[Work instructions]: Reproduce verbatim the lines of the items below, from the line containing "Image resolution: width=1281" through the line containing "click(426, 152)", including both of those lines.

[Records for element lookup]:
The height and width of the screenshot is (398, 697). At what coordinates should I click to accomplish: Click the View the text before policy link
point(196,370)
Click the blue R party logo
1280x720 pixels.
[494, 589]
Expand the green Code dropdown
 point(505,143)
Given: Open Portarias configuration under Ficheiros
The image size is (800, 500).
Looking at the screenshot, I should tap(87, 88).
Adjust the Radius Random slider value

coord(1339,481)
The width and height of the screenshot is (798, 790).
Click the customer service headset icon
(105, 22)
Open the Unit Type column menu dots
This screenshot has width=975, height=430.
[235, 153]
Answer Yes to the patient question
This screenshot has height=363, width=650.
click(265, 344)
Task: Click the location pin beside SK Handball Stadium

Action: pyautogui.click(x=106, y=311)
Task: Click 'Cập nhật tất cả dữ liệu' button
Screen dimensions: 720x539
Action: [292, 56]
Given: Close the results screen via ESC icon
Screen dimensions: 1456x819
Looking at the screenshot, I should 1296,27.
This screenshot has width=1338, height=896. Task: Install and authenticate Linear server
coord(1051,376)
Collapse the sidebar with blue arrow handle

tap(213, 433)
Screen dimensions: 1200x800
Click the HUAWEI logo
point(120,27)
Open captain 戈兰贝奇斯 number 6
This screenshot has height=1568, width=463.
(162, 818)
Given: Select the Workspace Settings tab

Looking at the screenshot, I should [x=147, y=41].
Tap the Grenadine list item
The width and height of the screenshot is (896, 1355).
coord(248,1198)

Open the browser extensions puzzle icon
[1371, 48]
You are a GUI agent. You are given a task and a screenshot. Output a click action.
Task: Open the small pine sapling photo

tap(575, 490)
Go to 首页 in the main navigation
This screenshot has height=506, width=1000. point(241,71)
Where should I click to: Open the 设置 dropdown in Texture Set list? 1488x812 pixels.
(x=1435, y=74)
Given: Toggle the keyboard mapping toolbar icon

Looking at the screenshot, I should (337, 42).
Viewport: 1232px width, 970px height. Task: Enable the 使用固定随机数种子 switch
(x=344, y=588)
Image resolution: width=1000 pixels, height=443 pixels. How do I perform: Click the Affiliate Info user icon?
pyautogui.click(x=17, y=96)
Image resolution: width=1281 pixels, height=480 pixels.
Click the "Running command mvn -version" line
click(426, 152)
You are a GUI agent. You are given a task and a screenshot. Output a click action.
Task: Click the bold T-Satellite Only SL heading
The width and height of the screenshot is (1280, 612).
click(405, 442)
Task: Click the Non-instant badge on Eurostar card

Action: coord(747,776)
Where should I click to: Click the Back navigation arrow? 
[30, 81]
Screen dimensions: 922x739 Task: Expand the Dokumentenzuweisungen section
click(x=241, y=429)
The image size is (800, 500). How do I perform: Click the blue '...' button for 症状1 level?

[Result of the task]:
Image resolution: width=1281 pixels, height=480 pixels.
Click the "Running command mvn -version" line
click(426, 152)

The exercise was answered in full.